__To do__.
Leave out every line before the one containing "Instruction: Click Send to Back (底层) icon", and set down that line and the rest through the end of the listing exactly.

__Extracted material__.
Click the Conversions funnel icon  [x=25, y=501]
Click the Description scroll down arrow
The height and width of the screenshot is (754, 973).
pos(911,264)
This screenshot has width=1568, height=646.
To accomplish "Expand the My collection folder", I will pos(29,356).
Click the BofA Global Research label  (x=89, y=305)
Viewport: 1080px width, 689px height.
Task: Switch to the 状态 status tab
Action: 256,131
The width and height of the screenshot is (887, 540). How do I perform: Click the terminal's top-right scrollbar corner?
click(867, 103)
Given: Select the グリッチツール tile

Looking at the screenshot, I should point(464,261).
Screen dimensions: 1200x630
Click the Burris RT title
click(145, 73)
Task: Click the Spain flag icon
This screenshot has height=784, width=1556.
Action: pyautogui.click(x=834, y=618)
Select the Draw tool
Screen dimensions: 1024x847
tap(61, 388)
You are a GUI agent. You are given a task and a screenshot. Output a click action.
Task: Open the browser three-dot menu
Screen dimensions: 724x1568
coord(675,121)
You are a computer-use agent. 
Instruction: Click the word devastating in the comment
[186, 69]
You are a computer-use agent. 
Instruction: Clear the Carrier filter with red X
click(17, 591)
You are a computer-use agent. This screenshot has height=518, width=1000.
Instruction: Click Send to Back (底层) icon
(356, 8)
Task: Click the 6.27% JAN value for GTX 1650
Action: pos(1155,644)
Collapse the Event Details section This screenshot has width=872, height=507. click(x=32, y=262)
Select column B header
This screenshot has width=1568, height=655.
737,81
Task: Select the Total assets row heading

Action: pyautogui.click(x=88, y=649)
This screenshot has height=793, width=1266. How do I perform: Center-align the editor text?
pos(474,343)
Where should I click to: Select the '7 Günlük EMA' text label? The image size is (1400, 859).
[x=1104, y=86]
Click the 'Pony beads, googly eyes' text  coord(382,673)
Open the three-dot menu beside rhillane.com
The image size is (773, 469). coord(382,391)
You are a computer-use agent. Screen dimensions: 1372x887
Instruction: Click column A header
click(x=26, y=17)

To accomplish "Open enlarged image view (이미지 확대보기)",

__Completed task__.
Instruction: Click Send to Back (底层) icon
(356, 8)
Task: Click the 6.27% JAN value for GTX 1650
Action: pos(1155,644)
Collapse the Event Details section This screenshot has width=872, height=507. click(x=32, y=262)
Select column B header
This screenshot has width=1568, height=655.
737,81
Task: Select the Total assets row heading

Action: pyautogui.click(x=88, y=649)
This screenshot has height=793, width=1266. How do I perform: Center-align the editor text?
pos(474,343)
Where should I click to: Select the '7 Günlük EMA' text label? The image size is (1400, 859).
[x=1104, y=86]
Click the 'Pony beads, googly eyes' text  coord(382,673)
Open the three-dot menu beside rhillane.com
The image size is (773, 469). coord(382,391)
You are a computer-use agent. Screen dimensions: 1372x887
Instruction: Click column A header
click(x=26, y=17)

To accomplish "Open enlarged image view (이미지 확대보기)",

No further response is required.